Only about 5.5 weeks until the first event of the year: Tri U Mah Indoor Tri at the University of Minnesota on February 6th. Tri U Mah was my intro to triathlon, seven years ago. The format is a little different: it consists of a 30 minute swim in a wonderful pool (University of Minnesota's Aquatic Center), then 30 minutes on a stationary bike; then 30 minutes of treadmill running. Winners are determined by the total distance covered.

As usual, a bunch of my tri and running friends also signed up this year: Nat, Marcia, Gary, Cheryl and I will all be in the pool for the 9:10 am heat.

I love this event because it is very well run, a lot of fun and means that summer season is on its way!

New for me this year will be the Minneapolis Marathon (June 5th).
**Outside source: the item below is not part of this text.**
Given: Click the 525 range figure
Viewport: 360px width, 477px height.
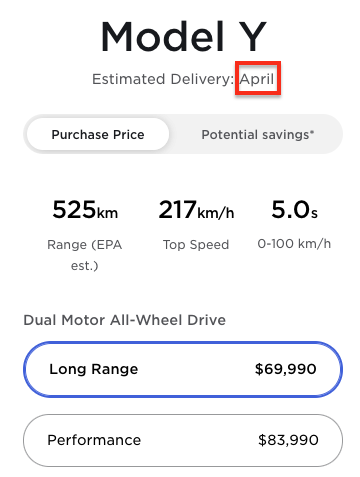Looking at the screenshot, I should click(x=74, y=210).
I asked my Coach, JonnyJ, if I should consider an early marathon to help me prep for IM WI. (I had such a big breakdown during the IM marathon last year, I thought just getting through the distance and practicing a nutrition plan PRIOR to this years Ironman would be a good idea.). I suggested to JonnyJ that I do Fargo Marathon in May.

JonnyJ agreed that a marathon was a good idea but immediately nixed Fargo. "Too flat". He suggested Minneapolis because of the hills. Yippee.
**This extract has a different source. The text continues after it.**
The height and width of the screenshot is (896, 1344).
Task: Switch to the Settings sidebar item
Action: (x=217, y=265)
So, I signed up for Minneapolis full and Fargo 1/2. Fargo will be just a training run for me.

Also new will be the YWCA Women's Triathlon on August 14th. I've heard great things about this event and wanted to do one shorter tri before IM WI. The event venue is very close to my house and is only a sprint distance (500 yd swim; 15 mile bike; 2.5 mile run). By then, I should be well trained, used to my new tri bike and will hopefully have a very good RACE. (Yes, I plan to actually RACE this event as opposed to my usual "participate". JonnyJ will be happy to hear that....)

There are a couple other events not listed yet: I'd like to do the Lake Harriet Open Water and Great Prairie swim events again (dates not posted yet); I'm putting my hat in the ring for New York Marathon (November) along with some other friends. If I get in great. If not, this will be the third year I've been declined, so it is an automatic "in" for 2012; I'll do some additional bike events, but none of the dates have been posted yet.

As busy as my schedule seems, it feels a little "light" to me. I have no duathons planned; a super busy June and then very little for the rest of the summer. JonnyJ wants me to concentrate more on training before IM WI than on racing, so I'm sure even though I won't be doing a lot of events, I'll still be busy!